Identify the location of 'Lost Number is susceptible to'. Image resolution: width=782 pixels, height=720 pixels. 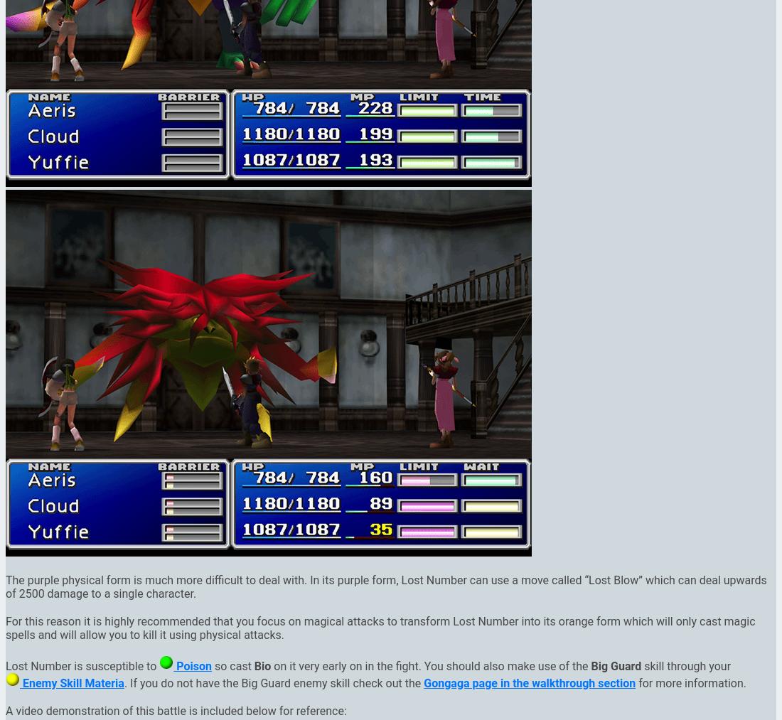
(82, 666).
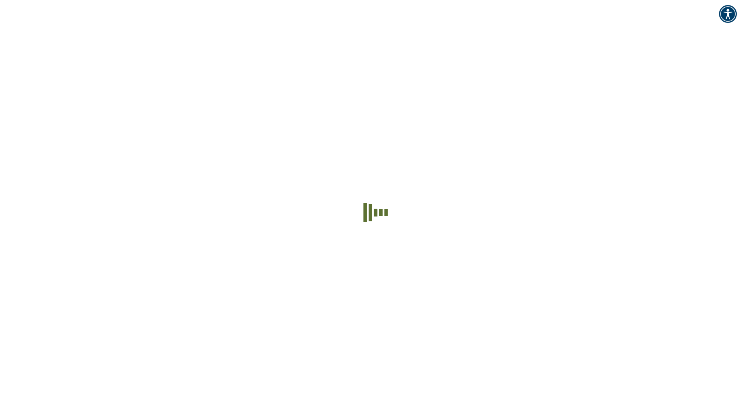  Describe the element at coordinates (6, 335) in the screenshot. I see `'Previous (arrow left)'` at that location.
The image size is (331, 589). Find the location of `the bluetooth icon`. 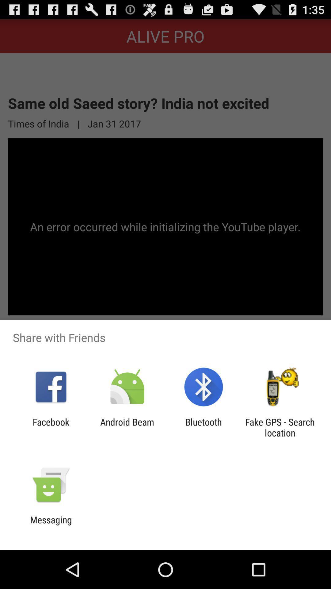

the bluetooth icon is located at coordinates (204, 427).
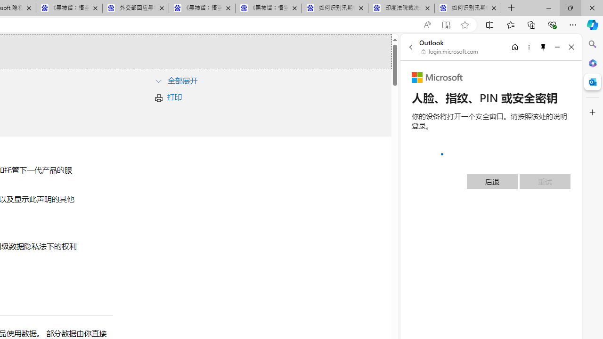  Describe the element at coordinates (450, 52) in the screenshot. I see `'login.microsoft.com'` at that location.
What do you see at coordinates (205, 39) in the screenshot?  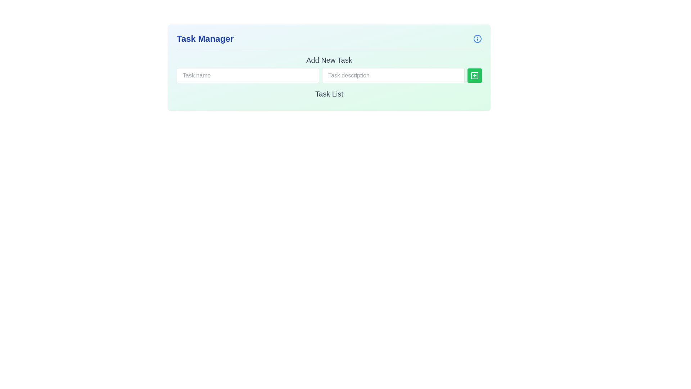 I see `the textual header 'Task Manager' which is styled in bold, large dark blue font at the top-left of the interface` at bounding box center [205, 39].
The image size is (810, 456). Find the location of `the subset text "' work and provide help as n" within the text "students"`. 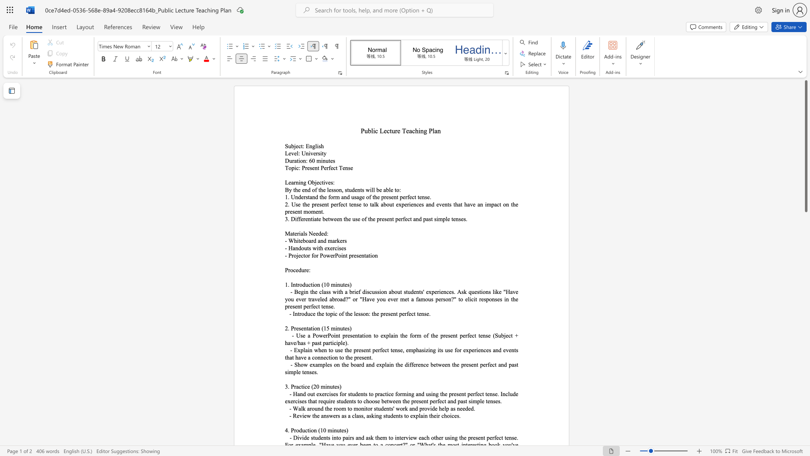

the subset text "' work and provide help as n" within the text "students" is located at coordinates (393, 408).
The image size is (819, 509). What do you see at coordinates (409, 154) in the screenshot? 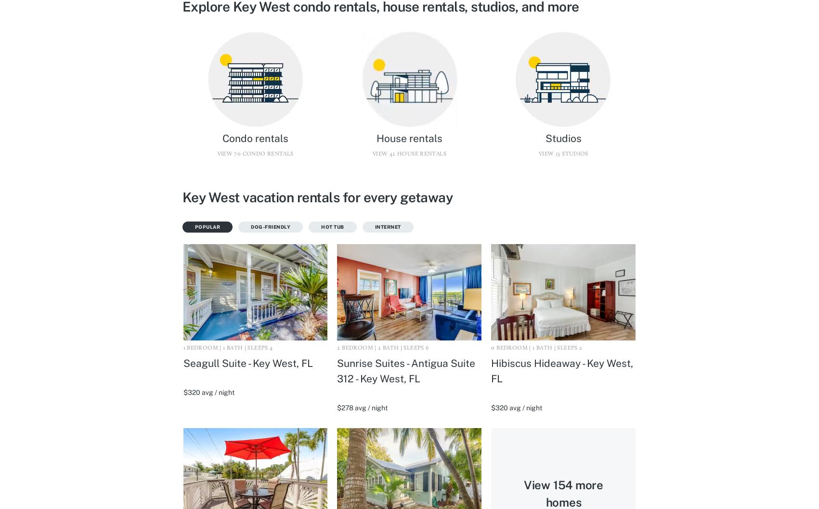
I see `'View 42 House rentals'` at bounding box center [409, 154].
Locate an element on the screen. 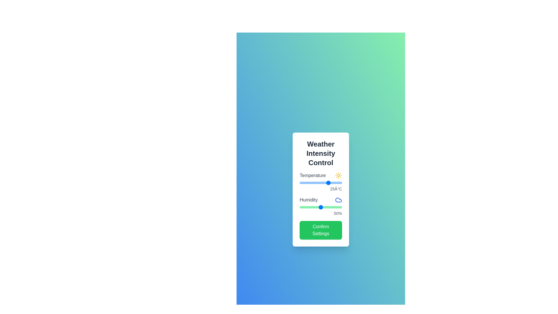 Image resolution: width=558 pixels, height=314 pixels. 'Confirm Settings' button to confirm the current weather intensity settings is located at coordinates (321, 230).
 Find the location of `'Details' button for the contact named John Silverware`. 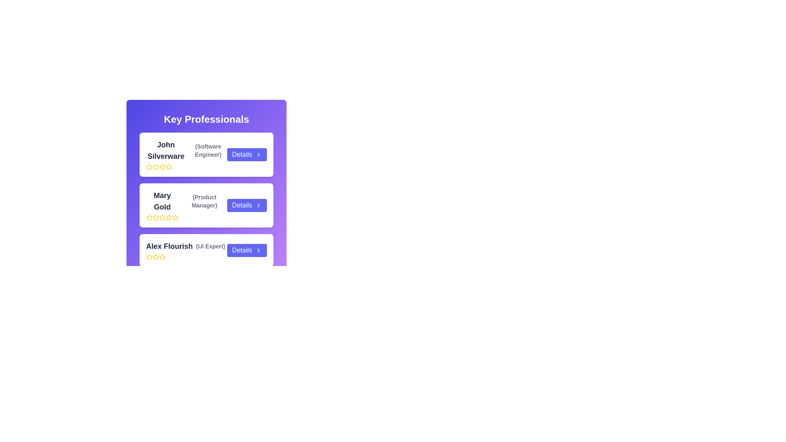

'Details' button for the contact named John Silverware is located at coordinates (246, 155).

_____

Reproduce the records verbatim from their first line through the line that contains "Describe the element at coordinates (6, 335)", inclusive. Omit the pictures from your output.

Identify the location of 'Lost Number is susceptible to'. Image resolution: width=782 pixels, height=720 pixels. 
(82, 666).
  Describe the element at coordinates (6, 335) in the screenshot. I see `'Previous (arrow left)'` at that location.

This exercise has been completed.